I don't particularly love roses. I like them just fine and I have many in my gardens that have spectacular blooms most of the summer. But what's most unusual about my burgeoning love affair with this particular rose is that it wasn't even blooming when I saw it. In fact, I couldn't even have told you what its bloom looked like until I did a little research for this blog post. One of the things that many object to about roses was the very thing that drew me in - its thorns.
|The wingthorn rose in the Birrell garden in Seattle|
The wingthorn rose - Rosa sericea var. ptericantha - is a species rose from China, introduced for sale in 1890. It blooms in the spring with a small, white, slightly fragrant flower. But those ruby red thorns - when the sun shines through them, they're stunning. Red is my favorite color, so of course I loved them, but I'm not the only one. When I first saw them in Seattle in July while attending the Bloggers' Fling, my fellow garden writers oohed and ahhed right along with me.

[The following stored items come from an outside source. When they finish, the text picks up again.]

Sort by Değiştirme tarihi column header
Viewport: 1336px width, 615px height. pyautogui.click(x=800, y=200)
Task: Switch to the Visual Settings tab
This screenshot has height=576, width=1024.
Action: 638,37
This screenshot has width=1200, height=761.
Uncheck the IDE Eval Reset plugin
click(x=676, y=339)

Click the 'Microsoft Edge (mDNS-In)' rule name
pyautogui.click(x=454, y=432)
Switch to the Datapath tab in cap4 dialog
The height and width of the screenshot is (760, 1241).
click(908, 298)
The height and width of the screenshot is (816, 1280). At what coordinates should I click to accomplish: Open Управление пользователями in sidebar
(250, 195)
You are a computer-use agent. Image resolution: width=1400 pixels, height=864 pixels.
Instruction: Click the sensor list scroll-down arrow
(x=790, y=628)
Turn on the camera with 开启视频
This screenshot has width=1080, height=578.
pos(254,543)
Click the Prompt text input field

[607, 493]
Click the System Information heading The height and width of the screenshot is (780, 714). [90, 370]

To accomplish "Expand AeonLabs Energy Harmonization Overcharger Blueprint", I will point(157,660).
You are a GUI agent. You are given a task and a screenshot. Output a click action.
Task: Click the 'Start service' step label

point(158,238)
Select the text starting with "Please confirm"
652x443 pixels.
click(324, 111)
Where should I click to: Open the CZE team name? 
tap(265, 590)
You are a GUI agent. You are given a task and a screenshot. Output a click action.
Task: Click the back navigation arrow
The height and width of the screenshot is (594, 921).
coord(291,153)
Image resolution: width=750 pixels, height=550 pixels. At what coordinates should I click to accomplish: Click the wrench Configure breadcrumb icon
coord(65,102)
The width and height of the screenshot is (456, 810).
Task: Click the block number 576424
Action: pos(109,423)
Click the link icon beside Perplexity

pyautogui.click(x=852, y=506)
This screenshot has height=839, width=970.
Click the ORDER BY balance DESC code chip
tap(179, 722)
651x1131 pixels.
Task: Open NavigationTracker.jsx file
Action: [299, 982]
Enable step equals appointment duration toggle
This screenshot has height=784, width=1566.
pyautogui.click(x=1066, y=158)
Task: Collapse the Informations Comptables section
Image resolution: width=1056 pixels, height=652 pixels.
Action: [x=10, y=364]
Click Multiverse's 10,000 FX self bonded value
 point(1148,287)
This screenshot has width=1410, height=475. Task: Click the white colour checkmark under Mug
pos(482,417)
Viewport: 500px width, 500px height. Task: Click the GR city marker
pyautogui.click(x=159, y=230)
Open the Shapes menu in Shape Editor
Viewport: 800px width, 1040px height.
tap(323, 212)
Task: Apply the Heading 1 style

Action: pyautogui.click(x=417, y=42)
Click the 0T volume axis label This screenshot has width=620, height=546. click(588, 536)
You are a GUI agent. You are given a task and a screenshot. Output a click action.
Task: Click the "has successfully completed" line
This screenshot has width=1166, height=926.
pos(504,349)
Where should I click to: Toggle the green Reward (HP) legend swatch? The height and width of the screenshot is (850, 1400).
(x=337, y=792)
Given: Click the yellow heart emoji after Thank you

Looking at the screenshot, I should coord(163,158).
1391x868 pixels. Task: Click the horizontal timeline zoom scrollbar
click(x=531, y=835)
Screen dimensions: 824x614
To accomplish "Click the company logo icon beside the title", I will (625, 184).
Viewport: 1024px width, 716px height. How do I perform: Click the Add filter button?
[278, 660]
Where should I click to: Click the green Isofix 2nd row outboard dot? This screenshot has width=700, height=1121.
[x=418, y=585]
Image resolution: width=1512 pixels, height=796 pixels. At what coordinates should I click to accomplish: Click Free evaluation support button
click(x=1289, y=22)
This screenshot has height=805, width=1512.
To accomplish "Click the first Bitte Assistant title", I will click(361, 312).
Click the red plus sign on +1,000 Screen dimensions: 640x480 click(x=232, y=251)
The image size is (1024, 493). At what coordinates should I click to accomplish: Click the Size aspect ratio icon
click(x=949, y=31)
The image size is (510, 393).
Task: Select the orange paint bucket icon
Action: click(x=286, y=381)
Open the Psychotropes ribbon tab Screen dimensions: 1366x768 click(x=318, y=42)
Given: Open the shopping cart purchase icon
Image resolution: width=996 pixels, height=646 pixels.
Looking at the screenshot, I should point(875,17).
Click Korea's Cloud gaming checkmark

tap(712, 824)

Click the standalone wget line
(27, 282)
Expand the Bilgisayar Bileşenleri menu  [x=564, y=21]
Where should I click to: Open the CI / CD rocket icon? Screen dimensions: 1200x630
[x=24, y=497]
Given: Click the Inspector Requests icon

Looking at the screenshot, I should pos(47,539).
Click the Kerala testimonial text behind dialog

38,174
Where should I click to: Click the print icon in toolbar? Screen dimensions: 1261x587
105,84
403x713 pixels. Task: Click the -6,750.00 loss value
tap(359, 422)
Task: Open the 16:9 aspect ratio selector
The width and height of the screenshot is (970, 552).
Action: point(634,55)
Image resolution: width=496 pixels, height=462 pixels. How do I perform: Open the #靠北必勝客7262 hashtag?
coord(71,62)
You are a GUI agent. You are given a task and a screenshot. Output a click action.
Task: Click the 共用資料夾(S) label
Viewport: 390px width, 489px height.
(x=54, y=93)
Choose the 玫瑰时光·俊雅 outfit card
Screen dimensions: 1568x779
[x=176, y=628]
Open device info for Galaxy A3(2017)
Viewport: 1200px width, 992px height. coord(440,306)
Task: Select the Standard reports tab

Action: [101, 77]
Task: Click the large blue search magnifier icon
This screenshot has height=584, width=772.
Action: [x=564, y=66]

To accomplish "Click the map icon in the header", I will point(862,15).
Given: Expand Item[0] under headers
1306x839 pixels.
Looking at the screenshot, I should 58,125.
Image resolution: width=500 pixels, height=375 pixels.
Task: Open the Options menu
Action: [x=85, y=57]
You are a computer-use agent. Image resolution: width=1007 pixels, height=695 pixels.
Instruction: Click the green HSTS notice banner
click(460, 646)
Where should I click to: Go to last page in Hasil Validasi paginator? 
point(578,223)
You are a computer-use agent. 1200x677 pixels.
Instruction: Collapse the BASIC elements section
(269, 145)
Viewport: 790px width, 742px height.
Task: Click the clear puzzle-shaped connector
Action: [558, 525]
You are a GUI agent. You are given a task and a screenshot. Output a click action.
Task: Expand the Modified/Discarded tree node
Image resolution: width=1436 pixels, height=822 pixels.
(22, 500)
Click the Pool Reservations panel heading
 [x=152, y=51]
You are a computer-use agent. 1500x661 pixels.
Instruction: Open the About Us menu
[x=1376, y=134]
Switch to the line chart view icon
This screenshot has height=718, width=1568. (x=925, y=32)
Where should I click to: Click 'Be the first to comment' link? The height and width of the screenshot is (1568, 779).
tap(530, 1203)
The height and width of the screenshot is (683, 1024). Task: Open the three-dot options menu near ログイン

|Those flaming red thorns of the wingthorn rose, as seen in the Birrell|
garden in Seattle
I did some research on the rose when I got home and found that it's only hardy to zone 6. I'm in 5b. But gardeners are notorious for pushing zone limits and I found gardeners who have been successful at growing it in my zone. Yes, it experiences a great deal of die-back, but with sufficient mulching, the root survives and it puts up canes with those glorious thorns. And really...5b isn't that far from 6, right?
Cistus Nursery, near Portland, OR, supplied me with my very own wingthorn rose at a decent price. A nice-sized plant arrived in mid-August, which I promptly planted after soaking the roots for several hours. I chose a relatively protected area on the southeast side of the gazebo, where it will get full sun most of the day, but will be out of the way of our harsh westerly winter winds.
Even though the bloom time is short, the foliage on the wingthorn is nice enough to look at the rest of the time. It's fern-like, which provides a nice contrast to those prickly red thorns. And from what I've read, this rose is very resistant to the problems some roses have, like black spot. The thorns do turn brown later in the season, but it's worth it just to see them when they're red.
When the proper mulching time comes, I'll pile it up well around the base and I'll wrap the plant itself in a Plumstone ShrubJacket. I used one of those last year on my azalea, which generally has a hard time with our winters. I had less winter kill on that, so I'm hoping it will also be beneficial for the wingthorn.
I find it challenging and fun to try to grow something that's unusual for our area, even though this probably goes against my new vow to try and garden smarter, not harder. After three difficult, hot, dry summers in a row, I told myself I'm not going to grow anything that requires babying. If it didn't survive this year, I'm just not going to grow it anymore. We'll see whether the wingthorn makes the cut.